Услышав, что пухлый водитель кричит про остановку, Уиллард встал и двинулся к двери, с отвращением оглянувшись на матросов. По его мнению, ВМФ – род войск, которому надо запретить алкоголь. За три года службы в армии он не встретил ни единого морячка, который умел бы пить. Ему говорили, это из-за селитры – ею их пичкают, чтобы не свихнулись и не перетрахали друг друга за долгие дни в море.
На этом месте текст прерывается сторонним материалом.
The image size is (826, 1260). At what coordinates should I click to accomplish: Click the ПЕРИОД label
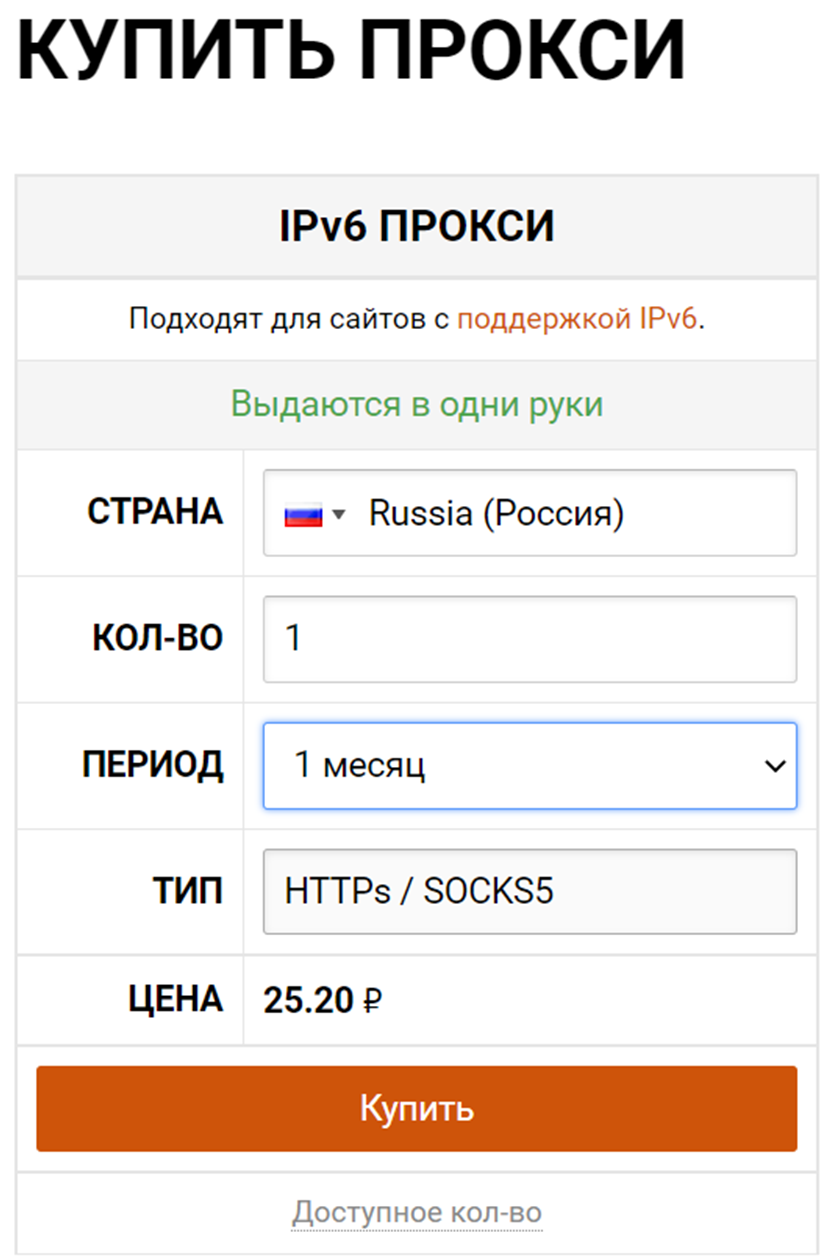[152, 765]
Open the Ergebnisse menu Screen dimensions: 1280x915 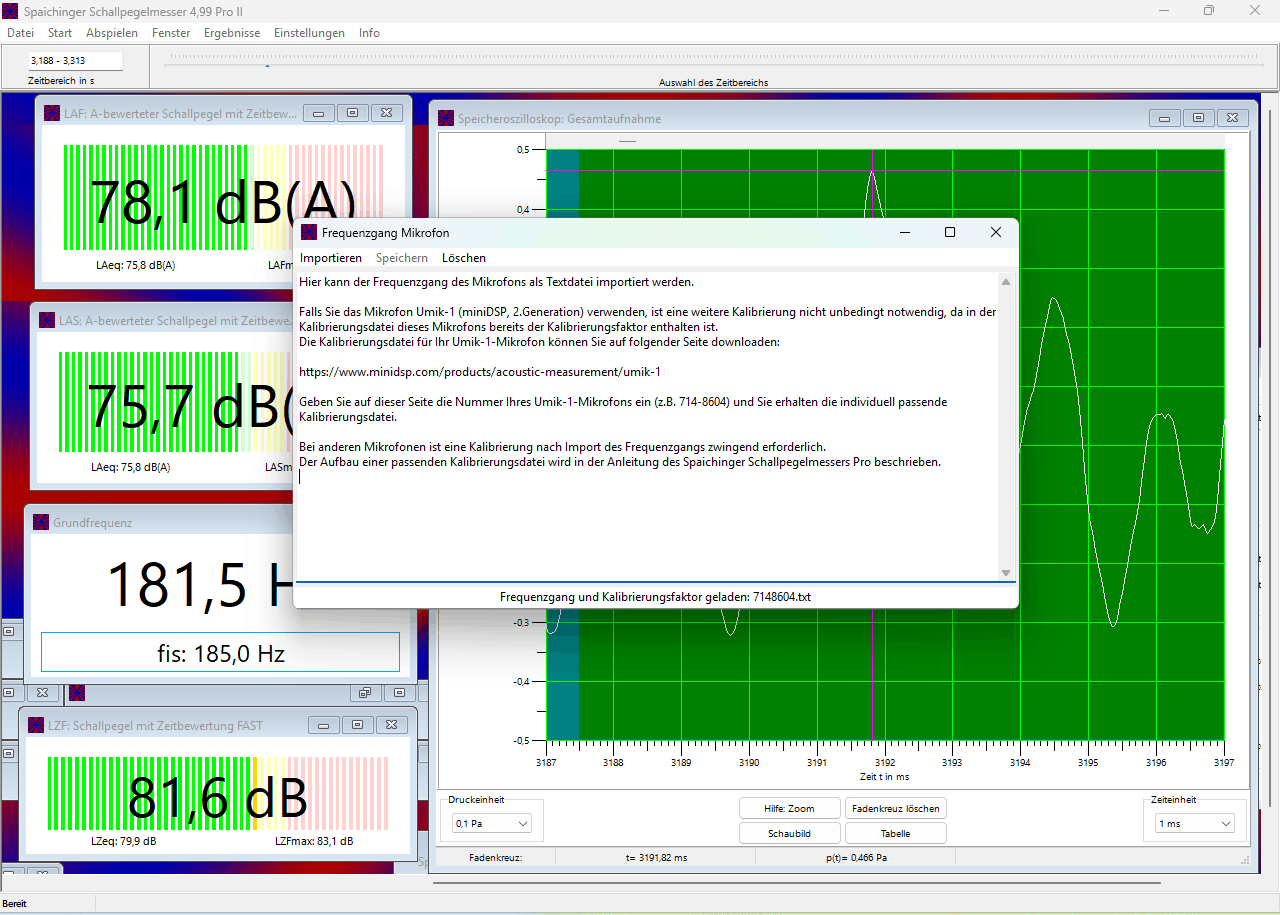pos(232,33)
Он выбрел из автобусного депо и увидел через дорогу ресторанчик под названием «Деревянная ложка». На обрывке белого картона в окне рекламировался мясной рулет за тридцать пять центов. В день, когда он уходил в армию, мать приготовила ему мясной рулет, так что он решил – это хороший знак. Сел в кабинке у окна и закурил. Вдоль всех стен шла полка с собирающими пыль старыми бутылками, старинной посудой и потрескавшимися черно-белыми фотографиями. На стене у кабинки повесили поблекшую газетную вырезку о мидском полицейском, которого перед автобусным депо застрелил грабитель банка. Уиллард пригляделся, увидел дату статьи – 11 февраля 1936 года. За четыре дня до его двенадцатого дня рождения, рассчитал он. Кроме Уилларда, в закусочной был только один клиент: посреди помещения над миской склонился старик и прихлебывал зеленый суп. На куске масла перед ним лежали вставные зубы.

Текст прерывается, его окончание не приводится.